From: Rohan McLure <rmclure@linux.ibm.com>
Date: Fri, 25 Nov 2022 03:42:12 +0000 (+1100)
Subject: Fix accumulated index comments in felem_inv for p521
X-Git-Tag: openssl-3.2.0-alpha1~1658
X-Git-Url: http://git.ipfire.org/cgi-bin/gitweb.cgi?a=commitdiff_plain;h=055d029610712a281aed0c23ddd3c8f4dbf40f80;p=thirdparty%2Fopenssl.git

Fix accumulated index comments in felem_inv for p521

Comments in felem_inv refer to the logarithm with respect to in of the
element that has just been computed. The last two such annotations are
incorrect.
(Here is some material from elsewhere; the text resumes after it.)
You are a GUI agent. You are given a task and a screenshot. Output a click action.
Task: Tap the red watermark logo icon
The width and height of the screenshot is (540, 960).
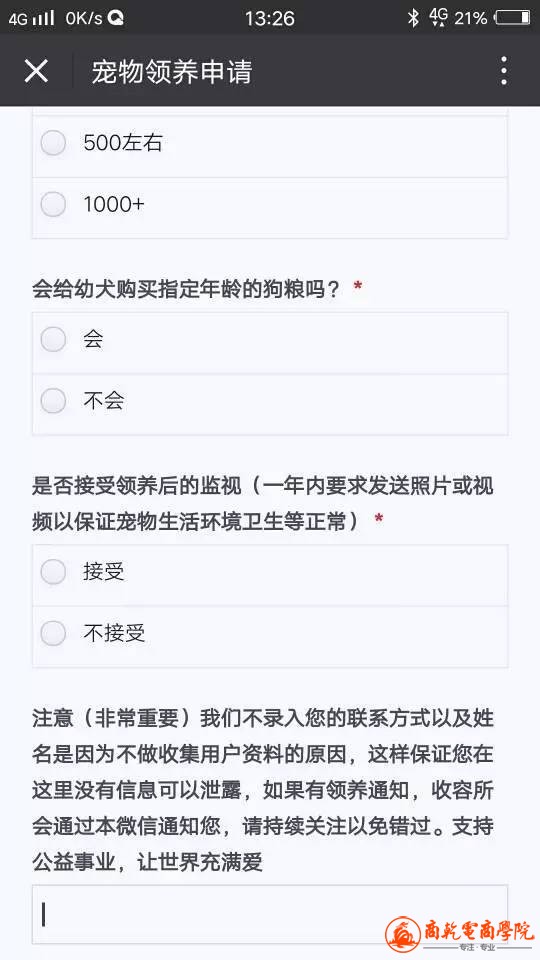click(x=402, y=934)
By Fermat's last theorem, we hope to compute in^(p-2) in
GF(2^521-1), as such we expect the final index we reach to be 2^521-3.

CLA: Trivial

Reviewed-by: Hugo Landau <hlandau@openssl.org>
Reviewed-by: Tomas Mraz <tomas@openssl.org>
Reviewed-by: Matt Caswell <matt@openssl.org>
(Merged from https://github.com/openssl/openssl/pull/19765)
---

diff --git a/crypto/ec/ecp_nistp521.c b/crypto/ec/ecp_nistp521.c
index 484c42eac9e..cc2243a8b33 100644
--- a/crypto/ec/ecp_nistp521.c
+++ b/crypto/ec/ecp_nistp521.c
@@ -843,9 +843,9 @@ static void felem_inv(felem out, const felem in)
         felem_reduce(ftmp3, tmp); /* 2^521 - 2^9 */
     }
     felem_mul(tmp, ftmp3, ftmp4);
-    felem_reduce(ftmp3, tmp);   /* 2^512 - 2^2 */
+    felem_reduce(ftmp3, tmp);   /* 2^521 - 2^2 */
     felem_mul(tmp, ftmp3, in);
-    felem_reduce(out, tmp);     /* 2^512 - 3 */
+    felem_reduce(out, tmp);     /* 2^521 - 3 */
 }
 
 /* This is 2^521-1, expressed as an felem */